**TASK DESCRIPTION**
Wherever the word "computer" appears in a line of the data, that line should be copied.

TASK INPUT: Begin

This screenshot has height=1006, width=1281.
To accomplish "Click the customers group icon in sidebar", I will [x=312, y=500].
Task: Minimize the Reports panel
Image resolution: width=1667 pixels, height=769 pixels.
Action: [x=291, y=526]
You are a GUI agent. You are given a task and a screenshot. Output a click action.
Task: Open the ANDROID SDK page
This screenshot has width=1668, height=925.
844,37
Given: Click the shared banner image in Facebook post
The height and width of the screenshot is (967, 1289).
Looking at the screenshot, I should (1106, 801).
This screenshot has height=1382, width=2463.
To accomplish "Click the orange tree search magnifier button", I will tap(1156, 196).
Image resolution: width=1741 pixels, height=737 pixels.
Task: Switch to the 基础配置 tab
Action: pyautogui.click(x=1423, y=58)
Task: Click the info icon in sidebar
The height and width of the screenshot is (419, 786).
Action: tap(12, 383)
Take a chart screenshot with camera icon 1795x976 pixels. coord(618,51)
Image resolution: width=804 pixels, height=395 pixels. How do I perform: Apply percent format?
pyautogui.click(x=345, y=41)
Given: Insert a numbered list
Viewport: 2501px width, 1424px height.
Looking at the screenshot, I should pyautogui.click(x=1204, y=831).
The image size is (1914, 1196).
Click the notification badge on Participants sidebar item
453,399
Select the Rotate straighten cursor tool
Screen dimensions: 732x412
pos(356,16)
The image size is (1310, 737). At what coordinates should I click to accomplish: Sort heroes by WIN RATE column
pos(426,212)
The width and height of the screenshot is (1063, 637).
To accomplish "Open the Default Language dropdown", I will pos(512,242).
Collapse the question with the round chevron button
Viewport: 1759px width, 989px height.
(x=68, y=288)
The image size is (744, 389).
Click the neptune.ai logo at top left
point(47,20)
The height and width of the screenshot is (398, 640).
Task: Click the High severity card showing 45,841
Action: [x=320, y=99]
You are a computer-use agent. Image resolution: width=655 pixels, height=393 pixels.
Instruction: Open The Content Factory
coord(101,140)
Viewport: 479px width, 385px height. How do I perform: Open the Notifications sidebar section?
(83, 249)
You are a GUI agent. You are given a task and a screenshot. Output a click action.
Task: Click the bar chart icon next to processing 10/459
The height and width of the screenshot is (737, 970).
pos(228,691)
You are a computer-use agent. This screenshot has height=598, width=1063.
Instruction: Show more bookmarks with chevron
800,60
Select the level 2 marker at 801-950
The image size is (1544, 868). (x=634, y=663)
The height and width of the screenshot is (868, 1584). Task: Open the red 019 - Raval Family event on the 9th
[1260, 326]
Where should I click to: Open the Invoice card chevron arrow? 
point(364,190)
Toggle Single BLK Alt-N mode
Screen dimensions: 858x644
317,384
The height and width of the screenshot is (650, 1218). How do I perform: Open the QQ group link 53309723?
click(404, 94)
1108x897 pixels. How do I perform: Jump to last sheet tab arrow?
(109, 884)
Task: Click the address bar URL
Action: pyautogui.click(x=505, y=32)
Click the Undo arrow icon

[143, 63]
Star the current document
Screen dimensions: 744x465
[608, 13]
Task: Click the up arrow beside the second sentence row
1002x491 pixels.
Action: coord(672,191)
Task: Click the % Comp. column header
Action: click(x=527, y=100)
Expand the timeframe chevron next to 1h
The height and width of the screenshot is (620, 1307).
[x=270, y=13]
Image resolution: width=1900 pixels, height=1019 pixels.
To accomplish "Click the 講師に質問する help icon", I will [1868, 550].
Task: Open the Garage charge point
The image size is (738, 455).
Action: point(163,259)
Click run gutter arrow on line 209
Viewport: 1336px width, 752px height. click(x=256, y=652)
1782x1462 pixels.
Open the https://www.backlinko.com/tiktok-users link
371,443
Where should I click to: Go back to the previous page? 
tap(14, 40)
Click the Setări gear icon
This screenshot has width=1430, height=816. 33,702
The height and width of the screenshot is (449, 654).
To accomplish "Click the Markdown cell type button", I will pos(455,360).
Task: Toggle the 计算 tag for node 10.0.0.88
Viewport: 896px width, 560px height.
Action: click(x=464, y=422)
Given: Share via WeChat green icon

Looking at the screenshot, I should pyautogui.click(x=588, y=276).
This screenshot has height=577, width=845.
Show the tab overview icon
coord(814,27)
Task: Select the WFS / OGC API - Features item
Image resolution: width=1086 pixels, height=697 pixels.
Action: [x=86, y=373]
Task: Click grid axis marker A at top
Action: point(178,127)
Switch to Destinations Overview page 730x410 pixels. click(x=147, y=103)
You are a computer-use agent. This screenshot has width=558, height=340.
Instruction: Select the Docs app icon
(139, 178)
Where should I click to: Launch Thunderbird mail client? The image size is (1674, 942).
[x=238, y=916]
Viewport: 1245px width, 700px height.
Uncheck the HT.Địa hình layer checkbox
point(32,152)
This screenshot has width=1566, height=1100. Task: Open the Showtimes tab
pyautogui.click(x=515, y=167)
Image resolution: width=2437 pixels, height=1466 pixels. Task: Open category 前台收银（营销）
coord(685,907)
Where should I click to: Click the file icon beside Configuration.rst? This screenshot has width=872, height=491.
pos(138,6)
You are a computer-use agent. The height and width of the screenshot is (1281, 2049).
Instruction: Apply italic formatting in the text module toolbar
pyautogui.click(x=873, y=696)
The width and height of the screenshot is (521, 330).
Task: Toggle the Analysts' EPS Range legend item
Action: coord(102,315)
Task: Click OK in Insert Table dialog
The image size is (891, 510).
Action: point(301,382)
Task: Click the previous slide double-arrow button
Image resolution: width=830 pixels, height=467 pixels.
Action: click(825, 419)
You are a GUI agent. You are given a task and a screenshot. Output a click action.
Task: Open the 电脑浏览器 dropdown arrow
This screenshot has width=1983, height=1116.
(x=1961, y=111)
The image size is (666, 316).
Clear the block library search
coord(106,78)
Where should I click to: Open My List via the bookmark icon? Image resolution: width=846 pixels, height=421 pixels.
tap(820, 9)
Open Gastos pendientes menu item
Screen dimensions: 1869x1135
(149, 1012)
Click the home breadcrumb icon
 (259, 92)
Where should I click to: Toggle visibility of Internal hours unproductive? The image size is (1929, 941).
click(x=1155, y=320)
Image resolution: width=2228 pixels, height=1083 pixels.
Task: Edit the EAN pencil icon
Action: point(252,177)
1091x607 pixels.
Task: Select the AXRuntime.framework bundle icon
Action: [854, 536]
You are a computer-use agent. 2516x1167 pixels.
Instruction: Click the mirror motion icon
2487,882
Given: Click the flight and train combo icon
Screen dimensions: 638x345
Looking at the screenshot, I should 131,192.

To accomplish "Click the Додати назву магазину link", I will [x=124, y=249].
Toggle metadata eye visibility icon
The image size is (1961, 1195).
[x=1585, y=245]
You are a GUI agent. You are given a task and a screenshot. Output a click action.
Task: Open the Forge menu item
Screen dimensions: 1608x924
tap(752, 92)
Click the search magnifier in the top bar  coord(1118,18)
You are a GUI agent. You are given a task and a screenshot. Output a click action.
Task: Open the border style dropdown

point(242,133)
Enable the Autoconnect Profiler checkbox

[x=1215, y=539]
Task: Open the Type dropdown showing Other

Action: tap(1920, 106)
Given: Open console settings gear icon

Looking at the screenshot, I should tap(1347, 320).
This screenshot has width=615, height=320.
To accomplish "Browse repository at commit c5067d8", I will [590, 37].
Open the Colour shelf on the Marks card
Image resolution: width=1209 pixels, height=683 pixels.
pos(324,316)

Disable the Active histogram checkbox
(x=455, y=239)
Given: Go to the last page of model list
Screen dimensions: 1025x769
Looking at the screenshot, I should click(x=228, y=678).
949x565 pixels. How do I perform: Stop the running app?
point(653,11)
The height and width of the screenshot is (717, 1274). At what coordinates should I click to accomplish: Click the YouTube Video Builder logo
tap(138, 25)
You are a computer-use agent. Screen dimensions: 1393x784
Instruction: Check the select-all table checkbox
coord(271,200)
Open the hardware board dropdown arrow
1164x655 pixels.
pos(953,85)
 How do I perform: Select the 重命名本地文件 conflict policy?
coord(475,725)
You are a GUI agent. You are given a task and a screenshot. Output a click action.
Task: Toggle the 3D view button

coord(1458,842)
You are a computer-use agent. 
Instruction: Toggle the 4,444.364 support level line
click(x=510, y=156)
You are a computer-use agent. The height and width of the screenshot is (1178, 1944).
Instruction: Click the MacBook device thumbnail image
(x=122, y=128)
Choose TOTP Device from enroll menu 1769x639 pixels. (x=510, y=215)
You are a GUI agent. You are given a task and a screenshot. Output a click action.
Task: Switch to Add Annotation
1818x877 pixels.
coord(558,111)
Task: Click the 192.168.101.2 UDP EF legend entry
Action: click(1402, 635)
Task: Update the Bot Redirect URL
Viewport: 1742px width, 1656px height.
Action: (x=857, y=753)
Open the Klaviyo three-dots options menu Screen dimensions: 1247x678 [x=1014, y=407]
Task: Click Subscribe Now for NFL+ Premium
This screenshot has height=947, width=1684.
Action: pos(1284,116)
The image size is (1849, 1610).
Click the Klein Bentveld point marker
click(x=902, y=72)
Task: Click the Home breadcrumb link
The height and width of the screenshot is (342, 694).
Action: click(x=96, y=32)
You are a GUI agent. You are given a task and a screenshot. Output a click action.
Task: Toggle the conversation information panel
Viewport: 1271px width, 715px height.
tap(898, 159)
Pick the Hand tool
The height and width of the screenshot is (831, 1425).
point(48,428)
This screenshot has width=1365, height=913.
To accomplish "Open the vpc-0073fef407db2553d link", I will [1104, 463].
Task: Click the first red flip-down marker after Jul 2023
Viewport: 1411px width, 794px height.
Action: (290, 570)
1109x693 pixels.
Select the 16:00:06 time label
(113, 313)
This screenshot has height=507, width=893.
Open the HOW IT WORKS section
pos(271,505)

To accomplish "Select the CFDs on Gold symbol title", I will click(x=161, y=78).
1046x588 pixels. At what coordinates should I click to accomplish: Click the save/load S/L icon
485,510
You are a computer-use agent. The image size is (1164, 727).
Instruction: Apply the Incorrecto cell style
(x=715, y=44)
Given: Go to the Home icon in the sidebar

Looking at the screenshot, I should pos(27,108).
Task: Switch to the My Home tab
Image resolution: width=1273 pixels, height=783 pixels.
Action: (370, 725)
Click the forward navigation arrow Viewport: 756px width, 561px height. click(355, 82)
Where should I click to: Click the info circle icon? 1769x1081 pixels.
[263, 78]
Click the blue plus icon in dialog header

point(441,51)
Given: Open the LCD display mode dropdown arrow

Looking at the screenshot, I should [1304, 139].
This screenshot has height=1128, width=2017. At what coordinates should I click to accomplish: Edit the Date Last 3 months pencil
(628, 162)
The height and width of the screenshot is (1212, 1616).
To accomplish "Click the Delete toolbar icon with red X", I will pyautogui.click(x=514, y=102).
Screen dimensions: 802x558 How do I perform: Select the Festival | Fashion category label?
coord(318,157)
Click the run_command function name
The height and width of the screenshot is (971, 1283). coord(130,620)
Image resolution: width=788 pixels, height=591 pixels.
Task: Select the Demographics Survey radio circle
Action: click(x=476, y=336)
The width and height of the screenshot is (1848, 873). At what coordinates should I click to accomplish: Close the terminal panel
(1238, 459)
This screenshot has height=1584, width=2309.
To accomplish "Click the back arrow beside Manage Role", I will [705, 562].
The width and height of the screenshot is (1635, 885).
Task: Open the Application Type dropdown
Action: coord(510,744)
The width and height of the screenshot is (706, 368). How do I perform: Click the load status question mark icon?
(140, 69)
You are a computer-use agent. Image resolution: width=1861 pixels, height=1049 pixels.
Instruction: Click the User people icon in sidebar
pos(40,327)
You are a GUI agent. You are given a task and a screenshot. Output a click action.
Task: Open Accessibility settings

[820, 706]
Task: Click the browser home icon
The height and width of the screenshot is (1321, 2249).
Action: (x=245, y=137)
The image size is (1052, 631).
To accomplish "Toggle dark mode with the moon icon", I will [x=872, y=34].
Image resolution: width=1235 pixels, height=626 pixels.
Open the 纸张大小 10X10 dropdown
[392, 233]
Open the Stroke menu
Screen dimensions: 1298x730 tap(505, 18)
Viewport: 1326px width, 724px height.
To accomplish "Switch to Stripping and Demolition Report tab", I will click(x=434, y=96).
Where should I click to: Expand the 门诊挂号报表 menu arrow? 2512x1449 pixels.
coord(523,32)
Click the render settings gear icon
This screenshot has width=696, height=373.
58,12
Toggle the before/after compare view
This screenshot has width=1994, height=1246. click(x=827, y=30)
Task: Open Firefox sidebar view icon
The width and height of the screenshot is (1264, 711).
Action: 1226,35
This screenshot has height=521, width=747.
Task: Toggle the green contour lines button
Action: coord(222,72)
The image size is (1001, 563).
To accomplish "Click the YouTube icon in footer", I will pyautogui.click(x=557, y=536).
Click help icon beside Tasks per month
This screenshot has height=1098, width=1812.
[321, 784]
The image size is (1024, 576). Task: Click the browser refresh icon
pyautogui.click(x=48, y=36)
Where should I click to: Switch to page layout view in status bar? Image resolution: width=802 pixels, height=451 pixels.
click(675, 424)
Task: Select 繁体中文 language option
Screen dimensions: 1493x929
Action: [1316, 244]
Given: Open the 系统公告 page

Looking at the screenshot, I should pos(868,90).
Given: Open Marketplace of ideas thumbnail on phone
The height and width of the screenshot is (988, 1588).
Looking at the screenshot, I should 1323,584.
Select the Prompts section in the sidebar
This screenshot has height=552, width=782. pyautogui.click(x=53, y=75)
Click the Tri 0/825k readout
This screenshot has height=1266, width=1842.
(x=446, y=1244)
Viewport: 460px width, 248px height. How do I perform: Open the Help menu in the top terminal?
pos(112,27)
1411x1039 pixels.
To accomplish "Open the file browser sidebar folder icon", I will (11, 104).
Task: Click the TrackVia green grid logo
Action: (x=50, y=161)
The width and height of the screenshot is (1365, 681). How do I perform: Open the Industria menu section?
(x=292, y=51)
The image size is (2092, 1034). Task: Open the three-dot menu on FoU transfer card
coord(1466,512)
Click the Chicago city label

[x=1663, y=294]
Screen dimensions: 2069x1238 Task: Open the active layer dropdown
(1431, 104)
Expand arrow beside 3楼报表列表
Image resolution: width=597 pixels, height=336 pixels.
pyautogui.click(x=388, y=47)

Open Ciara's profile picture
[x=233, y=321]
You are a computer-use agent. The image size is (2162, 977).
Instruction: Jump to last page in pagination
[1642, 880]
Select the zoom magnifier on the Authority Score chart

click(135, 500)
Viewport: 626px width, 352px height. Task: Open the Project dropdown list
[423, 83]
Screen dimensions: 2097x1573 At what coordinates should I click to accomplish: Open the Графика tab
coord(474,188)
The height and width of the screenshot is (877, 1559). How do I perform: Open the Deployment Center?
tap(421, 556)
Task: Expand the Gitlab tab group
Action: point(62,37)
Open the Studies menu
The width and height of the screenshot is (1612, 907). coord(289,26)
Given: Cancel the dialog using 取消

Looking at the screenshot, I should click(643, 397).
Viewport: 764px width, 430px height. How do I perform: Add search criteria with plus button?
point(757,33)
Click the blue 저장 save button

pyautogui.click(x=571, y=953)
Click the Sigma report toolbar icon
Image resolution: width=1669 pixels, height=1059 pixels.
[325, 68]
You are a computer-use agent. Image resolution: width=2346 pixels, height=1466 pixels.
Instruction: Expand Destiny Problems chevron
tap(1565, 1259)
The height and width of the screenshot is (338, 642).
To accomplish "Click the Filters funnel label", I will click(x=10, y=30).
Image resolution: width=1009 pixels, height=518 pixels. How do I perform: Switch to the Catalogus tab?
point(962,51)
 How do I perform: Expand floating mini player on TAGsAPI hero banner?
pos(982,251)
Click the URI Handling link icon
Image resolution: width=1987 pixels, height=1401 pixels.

TASK INPUT: End

**ANSWER TO THE EXERCISE**
You are a computer-use agent. Image resolution: width=655 pixels, height=393 pixels.
You are a computer-use agent. This screenshot has height=598, width=1063.
You are a computer-use agent. This screenshot has width=558, height=340.
You are a computer-use agent. The height and width of the screenshot is (1281, 2049).
You are a computer-use agent. 2516x1167 pixels.
You are a computer-use agent. Screen dimensions: 1393x784
You are a computer-use agent. 
You are a computer-use agent. The height and width of the screenshot is (1178, 1944).
You are a computer-use agent. The image size is (1164, 727).
You are a computer-use agent. Image resolution: width=1861 pixels, height=1049 pixels.
You are a computer-use agent. The image size is (2162, 977).
You are a computer-use agent. Image resolution: width=2346 pixels, height=1466 pixels.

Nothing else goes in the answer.